LWD’s RBA manual points out that one of the sources of power for advocating is “[w]orking in accordance with national and international laws and for common benefit” (Lutheran World Federation Cambodia, 2009, p. 47). In fact, a number of PPs as well as LWD staff from every organisational level mentioned that an understanding of human rights led to the PPs having increased confidence. The following PP indicated that whilst she still feared local government, she tried to cling to rights to overcome such fear:
Research Assistant: What do you think, aunty? For those who do not give any
idea yet, what do you think?

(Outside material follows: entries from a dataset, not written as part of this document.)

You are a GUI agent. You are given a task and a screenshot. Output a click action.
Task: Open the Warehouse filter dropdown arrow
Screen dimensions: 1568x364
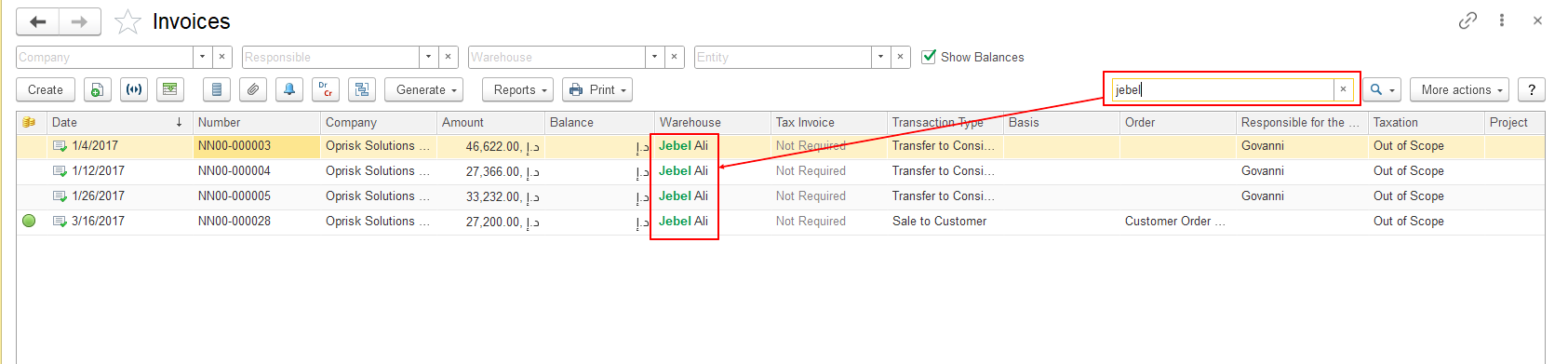click(655, 57)
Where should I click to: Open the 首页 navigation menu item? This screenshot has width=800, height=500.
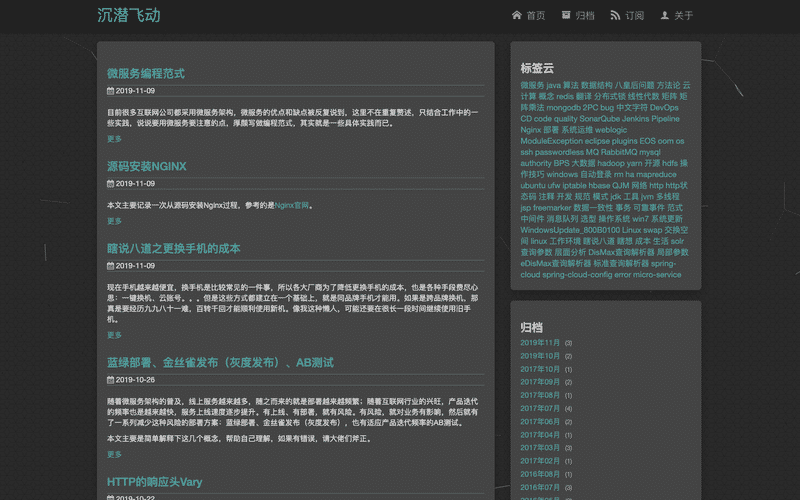(x=535, y=16)
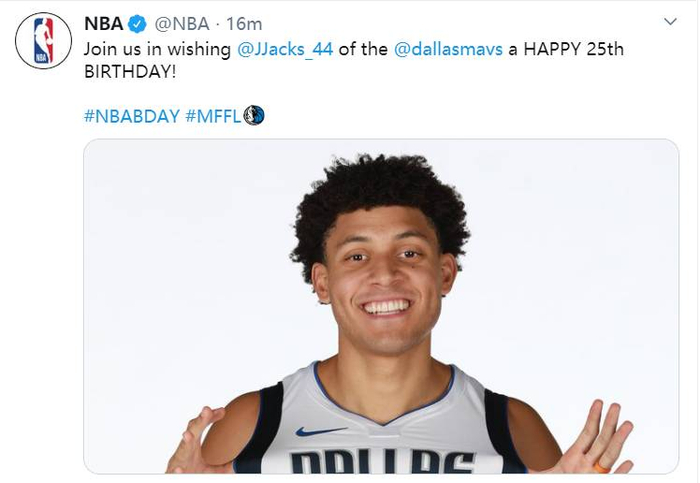Open the NBA logo profile avatar
This screenshot has height=483, width=700.
click(43, 41)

If you, aunties or sisters, have to approach the CC and the DO as we just gave an example, what do you think?
Participant: I am afraid to approach them, but if there is any real urgent matter,
I will go, go to ask for help from them and they will solve it.
Research Assistant: Why are you afraid of them?

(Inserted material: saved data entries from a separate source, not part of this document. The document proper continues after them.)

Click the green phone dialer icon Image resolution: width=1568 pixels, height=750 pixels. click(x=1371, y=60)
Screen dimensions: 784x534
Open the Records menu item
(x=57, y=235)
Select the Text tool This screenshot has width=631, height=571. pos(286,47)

Participant: Because we are poor, that’s why we are afraid. Research Assistant: Because you think that you are poor?
Participant: Yes, but no matter how poor we are, there are still the laws and
they will solve it for us (FG, a female FFS member in the first research site whose name is unknown27, 3 April 2012).
Another PP said that women’s confidence in dealing with DV has been enhanced as a result of increased human rights understanding among women:
In the past, when husbands fought wives, women in the village were afraid to call the police. If they did so, their husbands would fight them even more fiercely than before. So they were afraid. But now, after the dissemination of information and training on equal rights between men and women [by LWD], if husbands fight their wives to the extent that the wives have wounds, the wives can call the police, who will arrest the husbands and put them in prison
(Interview, Kolab Pen, comments in brackets added).
It is when the marginalised acquire a knowledge of their rights, that they are able to become more agential in exercising their rights and implementing changes (Hansman & Wright, 2009; Kabeer, 2011; Bridwell, 2013). As discussed elsewhere, TL in
non-rights-based participatory approaches such as FFS can bring about social
engagement, for example in the form of questioning local authorities. Thus Duveskog (2013) claims that “FFS with its combination of impact on the individual level as well as social structures thereby seem well placed to serve as a platform for wider social change” (p. 108). However, the value added by RBA is that explicit knowledge of rights provides something that people can cling onto in exercising their rights.